The project, which initially began as a music platform for the launch of a new sports car from Hyundai, evolved into something more culturally relevant when the National Academy of Recording Arts and Sciences (aka the Grammys) cosigned and enlisted DJ Premier, The Crystal Method, Pretty Lights, Mark Ronson and Skrillex to reimagine a specific genre of music (not of their own choosing) to create somewhat original tracks.
"Re:Generation" is more about the means to an end than the end itself, since technology has heavily influenced how these DJs and producers operate. Bar-Lev's film vividly illustrates that the differences between their methods of creating music are bigger than the beats they typically bang. Thankfully, this documentary doesn't take its lead from the hackneyed premise of whether DJs are musicians or not. In the film, turntables and mixers are tools, and laptops and beat machines are instruments of expression -- as are the pianos, drums, and entire brass sections featured prominently in all five of these alchemists' labs.
Stylistically, the film has a "Real World" feel to it, but it's still visually gritty. DJ Premier's cramped studio in Hell's Kitchen, called HeadQcourterz, is so dark and congested with audio equipment and stacks of records it's a wonder he can navigate the trip-wired mass of bundled cables and the colossal mixing board.
Premo is probably the biggest name out of the five, and it's his ability on the wheels of steel, deconstructing and re-contextualizing beats and phrases, that underscores Bar-Lev's vision. His collaboration with the Berklee Contemporary Symphony Orchestra offers a revealing look into his seemingly effortless method of production.

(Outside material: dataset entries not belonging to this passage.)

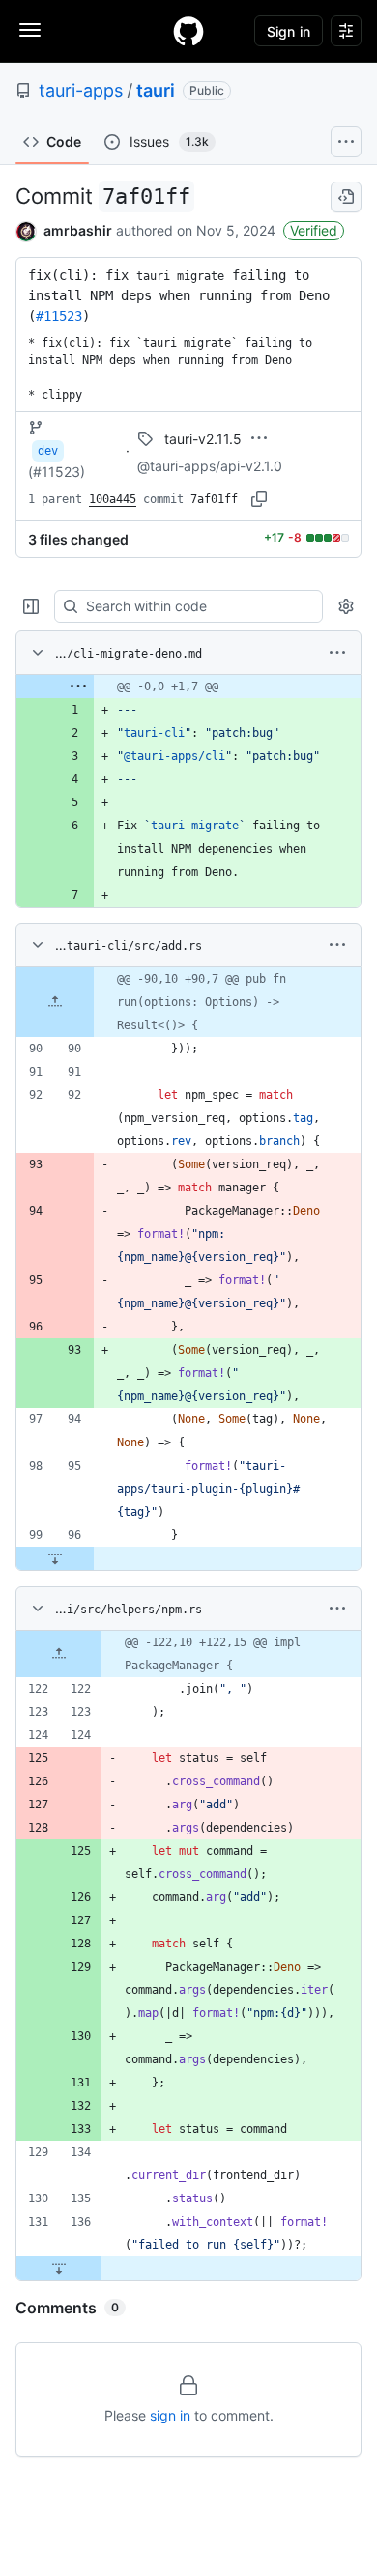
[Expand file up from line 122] (59, 1654)
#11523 (59, 315)
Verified (313, 230)
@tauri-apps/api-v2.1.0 (209, 466)
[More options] (337, 652)
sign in (170, 2415)
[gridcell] (188, 686)
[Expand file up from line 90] (55, 1002)
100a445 (112, 499)
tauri (155, 90)
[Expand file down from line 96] (55, 1558)
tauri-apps (81, 90)
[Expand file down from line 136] (59, 2268)
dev (48, 451)
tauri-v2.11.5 (203, 439)
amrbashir (78, 230)
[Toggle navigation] (29, 29)
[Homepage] (188, 30)
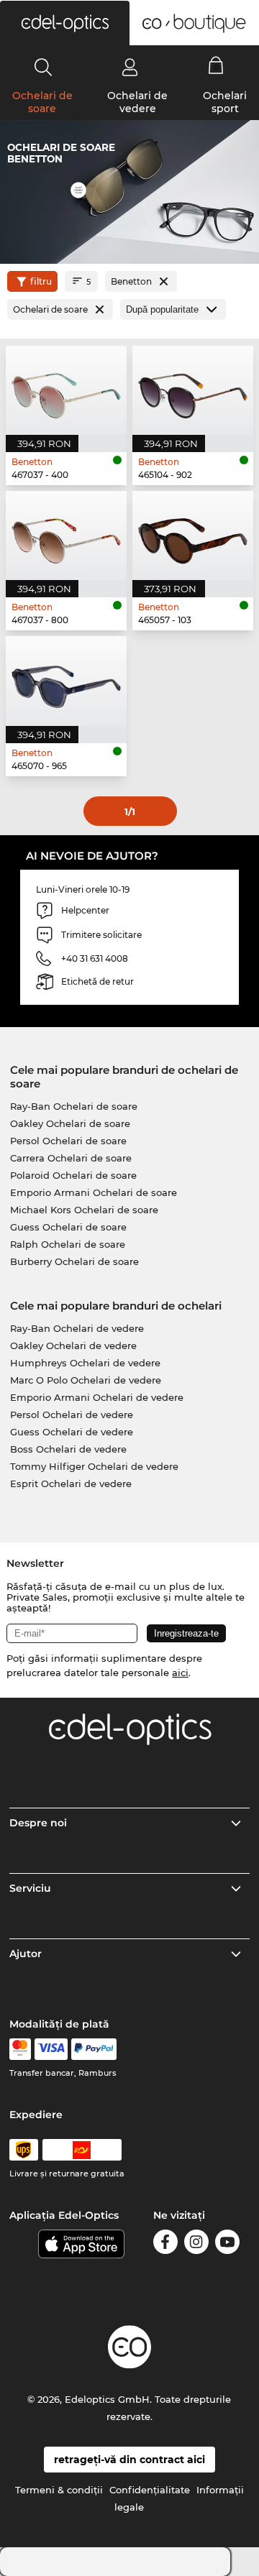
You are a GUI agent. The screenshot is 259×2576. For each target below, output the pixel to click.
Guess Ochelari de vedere (71, 1432)
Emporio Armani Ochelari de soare (93, 1192)
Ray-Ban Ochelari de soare (73, 1106)
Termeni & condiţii (59, 2490)
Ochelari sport (225, 102)
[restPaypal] (94, 2049)
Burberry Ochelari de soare (74, 1261)
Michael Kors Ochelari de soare (84, 1209)
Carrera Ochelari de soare (71, 1158)
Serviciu (30, 1888)
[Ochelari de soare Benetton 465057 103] (192, 535)
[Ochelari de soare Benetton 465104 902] (192, 390)
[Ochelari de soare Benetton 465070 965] (66, 680)
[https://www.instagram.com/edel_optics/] (196, 2244)
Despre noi (38, 1822)
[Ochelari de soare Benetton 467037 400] (66, 390)
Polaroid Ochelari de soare (73, 1175)
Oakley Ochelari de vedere (73, 1345)
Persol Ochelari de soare (68, 1140)
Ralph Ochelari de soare (67, 1244)
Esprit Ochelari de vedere (71, 1483)
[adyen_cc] (20, 2049)
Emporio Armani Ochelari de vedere (96, 1397)
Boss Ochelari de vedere (68, 1449)
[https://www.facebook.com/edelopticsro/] (165, 2244)
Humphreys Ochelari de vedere (85, 1362)
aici (180, 1672)
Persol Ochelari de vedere (71, 1414)
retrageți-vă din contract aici (129, 2459)
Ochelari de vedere (137, 102)
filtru (41, 281)
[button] (65, 23)
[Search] (43, 67)
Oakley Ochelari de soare (70, 1123)
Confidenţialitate (149, 2490)
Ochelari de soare (42, 102)
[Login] (129, 67)
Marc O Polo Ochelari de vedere (85, 1380)
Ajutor (25, 1953)
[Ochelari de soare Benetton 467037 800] (66, 535)
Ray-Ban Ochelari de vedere (77, 1328)
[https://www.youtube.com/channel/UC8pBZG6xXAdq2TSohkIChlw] (227, 2244)
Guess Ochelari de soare (68, 1227)
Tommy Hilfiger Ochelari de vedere (94, 1466)
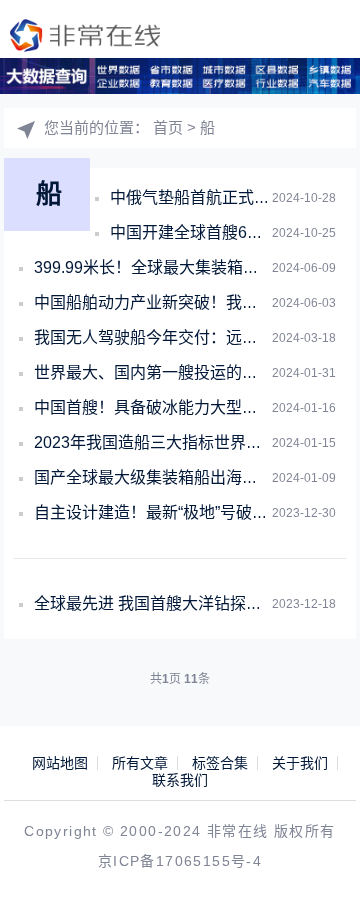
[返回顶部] (316, 862)
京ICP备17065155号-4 (180, 861)
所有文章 (140, 763)
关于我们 (300, 763)
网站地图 (60, 763)
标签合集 (220, 763)
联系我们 (180, 780)
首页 (168, 127)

Aspiring DJs will salivate at the sight of the maestro digging through the classical crates of a New York City record store, examining the integrity of some Beethoven on wax -- all the way down to the groove -- before taking a dozen more pieces back to the lab. There, they'll be sampled and re-assembled into something new to be scored and orchestrated by an eccentric conductor straight out of the academy.
If "Re:Generation" asserts that "DJ" is a broad and evolving term that extends to someone who is more of a producer, the soundtrack raises the question of how important those functions are when it comes to making great dance music. For that matter, does one have to be able to read music and play multiple instruments to be a great DJ and producer? Not necessarily. In the course of his classical research, Premo reveals to the conductor that he started reading music in his youth before abandoning it for other erstwhile pursuits, though he displays an aptitude for cracking codes by accurately identifying notes on a staff of sheet music. Mark Ronson, the English DJ and producer, demonstrates in his collaboration with Erykah Badu, Mos Def, and the Dap Kings that not only does he read and write sheet music, but he also plays multiple instruments quite well.
So, too, does the film delve into the role that being an effective communicator plays when it comes to succeeding in the music business. Pretty Lights, the Colorado-based rave specialist, has a hell of a time convincing bluegrass octogenarian Dr. Ralph Stanley to sing like Burl Ives for his rendition of the "Wayfaring Stranger," as does The Crystal Method when it comes time to working with Motown legend Martha Reeves. Ultimately both producers transverse the generational gap and salvage their respective projects with end-arounds in post-production, proving yet again that DJs and producers are the lifeblood behind the pulse of electronic music.
This documentary is being released on February 16 for one night only, with encore screenings on February 23.